Fresh from launching a £500 million group action against British Airways after a serious security breach, UK law firm SPG Law has wasted no time responding to the announcement last week of a hack at Cathay Pacific which saw the personal data of 9.4 million Cathay Pacific passengers breached.
SPG Law is inviting customers of Cathay Pacific to visit its website at cathaydatabreach.com (they were obviously quick off the draw setting that up…)
What shocked many people about the Cathay Pacific data breach is the months and months it took for the company to announce publicly that it had suffered a data breach.
In its announcement last week of a “data security event”, the airline revealed that it had first detected “suspicious activity” on its network in March 2018 and confirmed that there had been unauthorized access to personal information in early May 2018.
That length of delay is clearly bad news for those passengers who had their names, nationalities, dates of birth, phone numbers, email addresses, addresses, passport numbers, identity card numbers, frequent flier membership numbers, customer service remarks, historical travel information, and (in some cases) credit card numbers accessed by hackers.
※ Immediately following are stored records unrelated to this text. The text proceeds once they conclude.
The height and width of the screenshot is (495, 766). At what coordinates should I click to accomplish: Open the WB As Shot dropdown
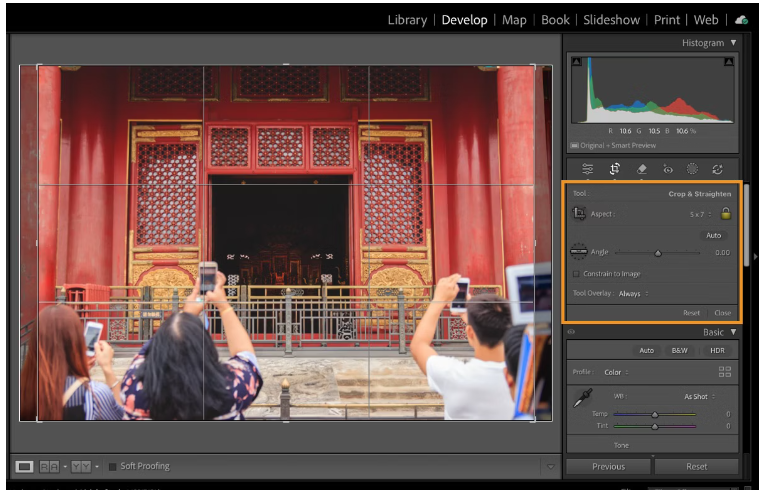(x=698, y=397)
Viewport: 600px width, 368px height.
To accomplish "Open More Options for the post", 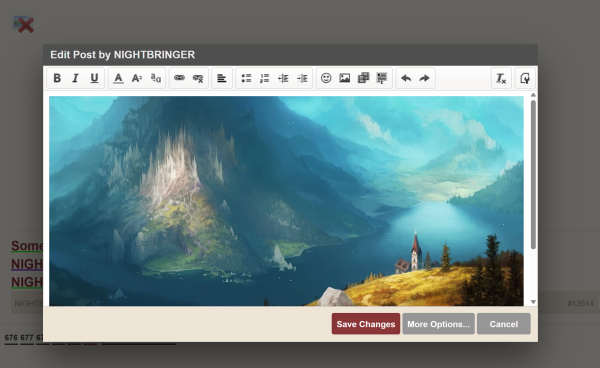I will (x=439, y=324).
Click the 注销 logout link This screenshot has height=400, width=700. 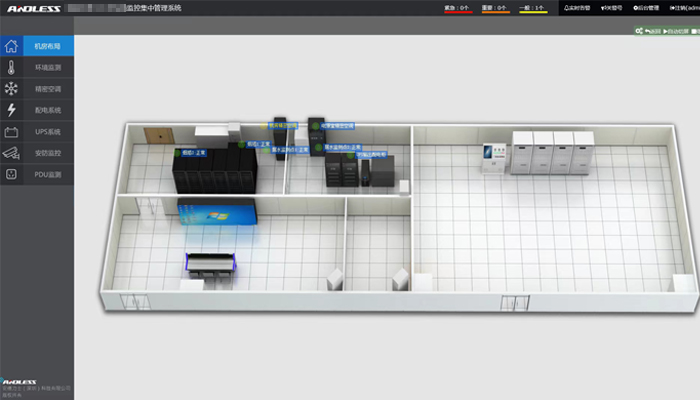684,7
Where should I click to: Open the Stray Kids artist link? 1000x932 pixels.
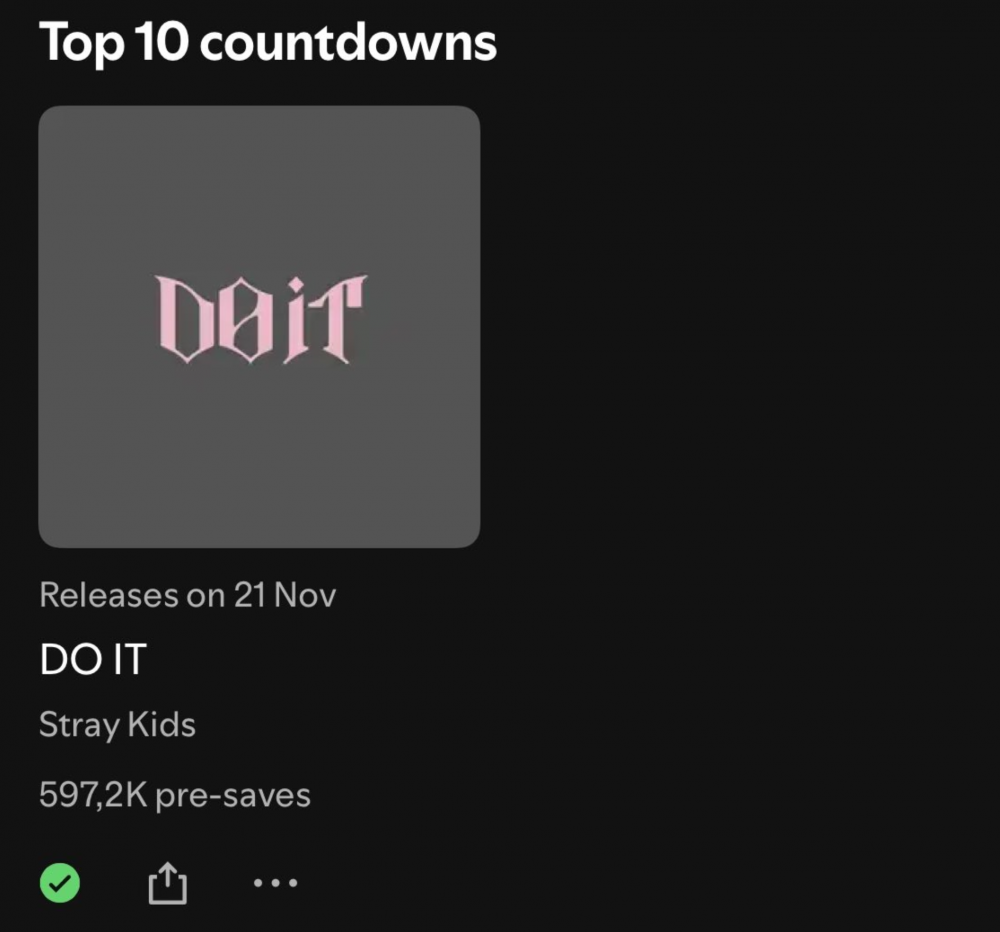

But never fear, SPG Law (and no doubt other law firms) are offering to apply some pressure on Cathay Pacific to cough up some compensation.
SPG Law, which is the newly-launched UK division of US law firm Sanders Phillips Grossman, estimates that each affected traveller may be able to claim thousands of dollars against Cathay Pacific, and notes that the airline may be failing to fulfil its requirements under GDPR by not offering any financial compensation for European individuals who suffer direct financial losses or non-material damage.
Group actions against hacked companies are a regular sight in the United States, but are relatively new here in the UK.
My hunch is that while big organisations continue to suffer serious security breaches, we’ll continue to see opportunistic law firms helping the public receive some compensation (and skimming off a tidy sum for themselves, of course).
Businesses may be well-minded to consider that fact when they dawdle for months over disclosing a data breach.